▸ PAGE EXTRACT
On the sixth episode of season 3, we spoke about PyCharm and command line virtual environments using Python. If any of you are interested in that discussion, this post is for you!
Wanting to learn a new system from the ground up, building with a CLI seemed optimal. I fired up the terminal and installed the virtual environment necessary to get Django built out.
Note: I have an alias setup for Python —
I am using Python 3 for all of the following work. If you do not setup an alias and have both Python versions installed, use python3 and pip3.
$ mkdir -p Projects/django-site
$ cd Projects/django-site
$ python -m venv my-new_env
$ source my-new_env/bin/activate
The shell will change to have the environment before the path:
[(my-new_env)Projects/django-site]$ ls -la
I learned later that cloning this project on Windows required minor tweaks. A new virtual environment needed to be created and activation was slightly different:
PS P:\projects> python -m venv my-new_env
PS P:\projects> .\my-new_env\Scripts\activate
(my-new_env) PS P:\projects> ls
Once doing this, I copied all the files over, and the server fired up without issue.
It was time to install Django in the virtual environment and create the new project:
[(my-new_env)Projects/django-site]$ pip install Django
[(my-new_env)Projects/django-site]$ django-admin.py startproject newProject .
The dot is for simplicity purposes, creating a directory structure for ease of deployment.

▸ DIRECTIONS
Print the passage from the Django virtual environment setup post starting at "Note: I have" and ending at "up without issue.", copied word for word.

▸ SOURCE EXCERPT
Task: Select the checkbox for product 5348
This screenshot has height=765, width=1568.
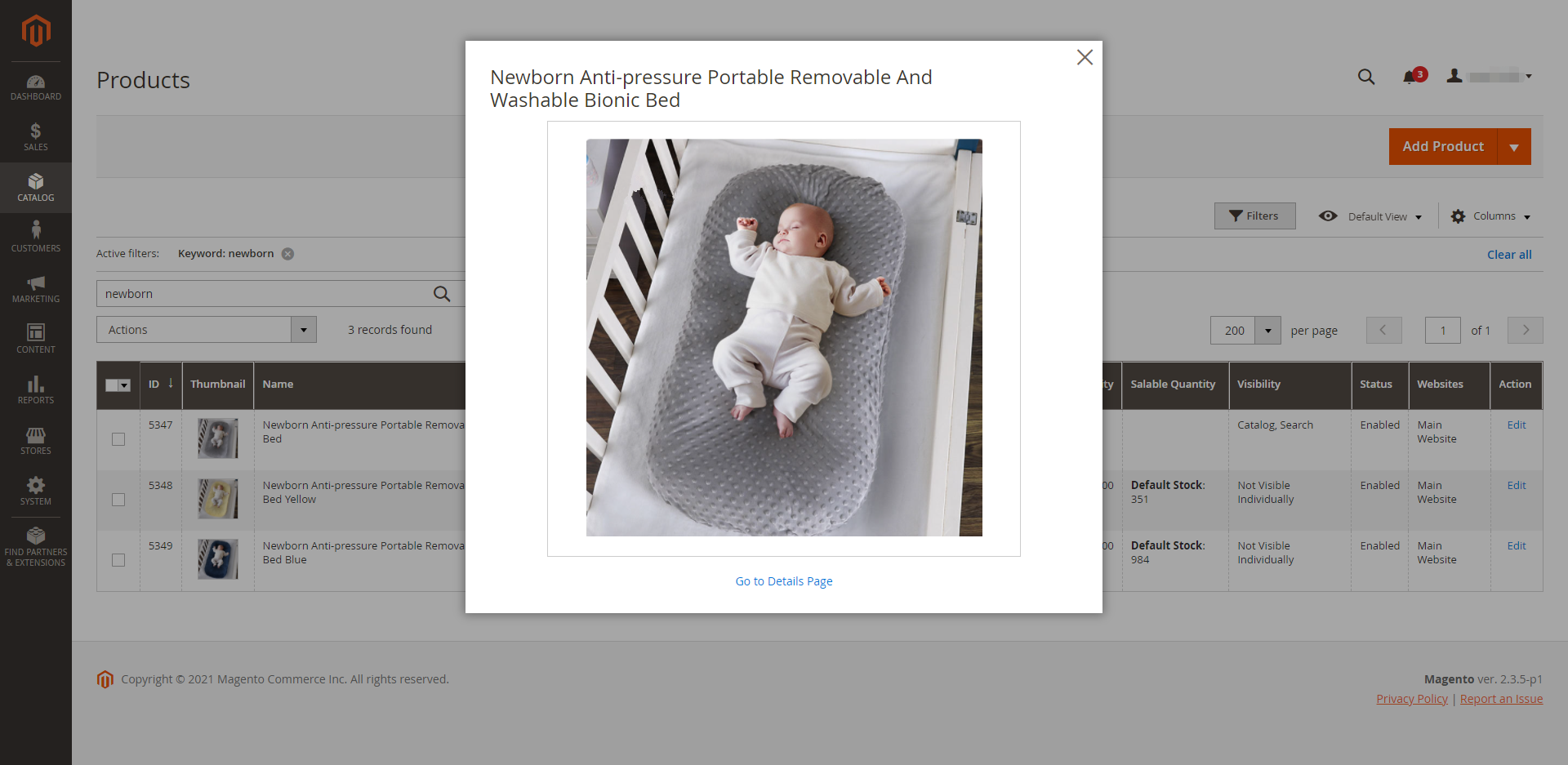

▸ SOLUTION
Note: I have an alias setup for Python —
I am using Python 3 for all of the following work. If you do not setup an alias and have both Python versions installed, use python3 and pip3.
$ mkdir -p Projects/django-site
$ cd Projects/django-site
$ python -m venv my-new_env
$ source my-new_env/bin/activate
The shell will change to have the environment before the path:
[(my-new_env)Projects/django-site]$ ls -la
I learned later that cloning this project on Windows required minor tweaks. A new virtual environment needed to be created and activation was slightly different:
PS P:\projects> python -m venv my-new_env
PS P:\projects> .\my-new_env\Scripts\activate
(my-new_env) PS P:\projects> ls
Once doing this, I copied all the files over, and the server fired up without issue.